From ketchup to shoes, buying Canadian is harder than it sounds
A boycott is an effective way of targeting an individual business about a specific practice that you want it to stop.
But the bigger and less defined the action becomes — like the recent call to “buy Canadian” as a retaliation for Donald Trump’s tariffs on our aluminum and steel — the harder it is to make it work.
Let’s talk shoes.
“What is Canadian made? I don’t know any more,” said Ben Nightingale, owner of Shoes 22 in Kitchener’s Stanley Park Mall.
This area, particularly Cambridge, “was the shoe capital of Canada” at one time, he said as he rattled off local makers from the past: Savage, Kaufman, Hush Puppies, Kodiak.
Decades ago, “I used to go to Cambridge to get Florsheims from the factory,” he said.
“Back then I paid $90 for them.

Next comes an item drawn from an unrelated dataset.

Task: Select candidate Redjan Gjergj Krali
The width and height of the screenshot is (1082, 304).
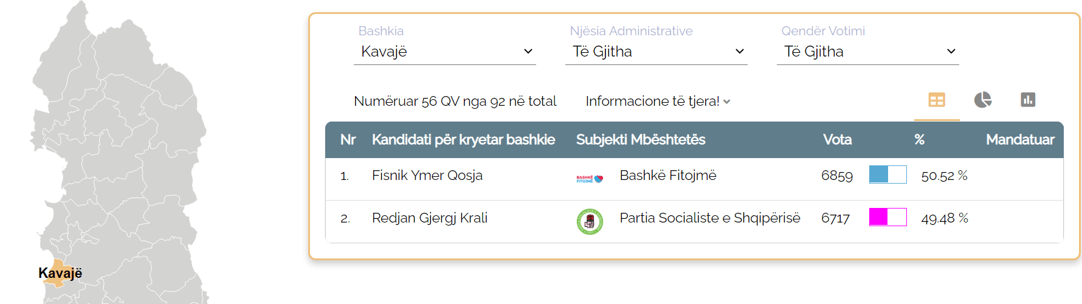Action: click(x=430, y=218)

Today, made in India, it’s the same price.”
And that’s part of the reason that today there is almost no Canadian shoe industry.

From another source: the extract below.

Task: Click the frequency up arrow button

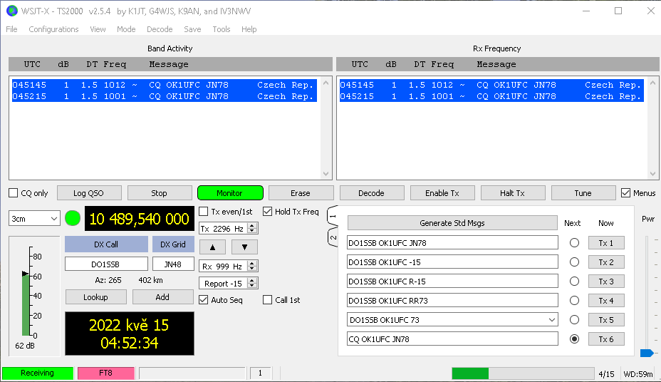Action: (x=212, y=247)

Thanks to global trade, shoes are like almost everything else you can buy — unlikely to have been made in Canada.
Manufactured goods often present a mishmash of origins. Nightingale showed me a sandal made in Israel. But the leather upper part came from Italy, the orthopedic inserts were from Austria, and the sole was made in Spain.
For many manufactured goods, wages are lower in other parts of the world, like China, Southeast Asia and Mexico, so they’re made overseas and we get them cheap.

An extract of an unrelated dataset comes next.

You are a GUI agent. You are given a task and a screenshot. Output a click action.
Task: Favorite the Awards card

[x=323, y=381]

Nightingale wonders why some of us are even boycotting the United States anyway.
His smartphone was made in China.
“China has a terrible human rights record,” he said. “Why are we not boycotting that?”
It’s a good question. Why does some bad behaviour galvanize us to act and others leaves us immobile?
We can choose to travel in Canada for vacation instead of the U.S., if it makes us feel better.
But we’re too small a market to make a serious difference. Our economies are so intertwined that anything that hurts one country, hurts the other.
Food is not much simpler. At a nearby grocery store, it’s easy to tell which fruits and vegetables are from Canada and the States, because they’re labelled by country of origin.
But the other groceries — packaged foods, dairy and meat — are a mystery.
And a quick and unscientific survey of shoppers in a grocery store shows they either haven’t heard of the boycott or they can’t wrap their heads around what to do about it.
Food packaging is complicated.
Remember the ketchup wars? When Heinz moved its operations out of Leamington in 2016, people were angry.
French’s ketchup had a little over three per cent of market share. It more than doubled that share by telling Canadian consumers it would use Leamington tomatoes, processed by the company that took over the Leamington plant.
But now French’s is owned by an American company.
What’s a politically-minded consumer to do?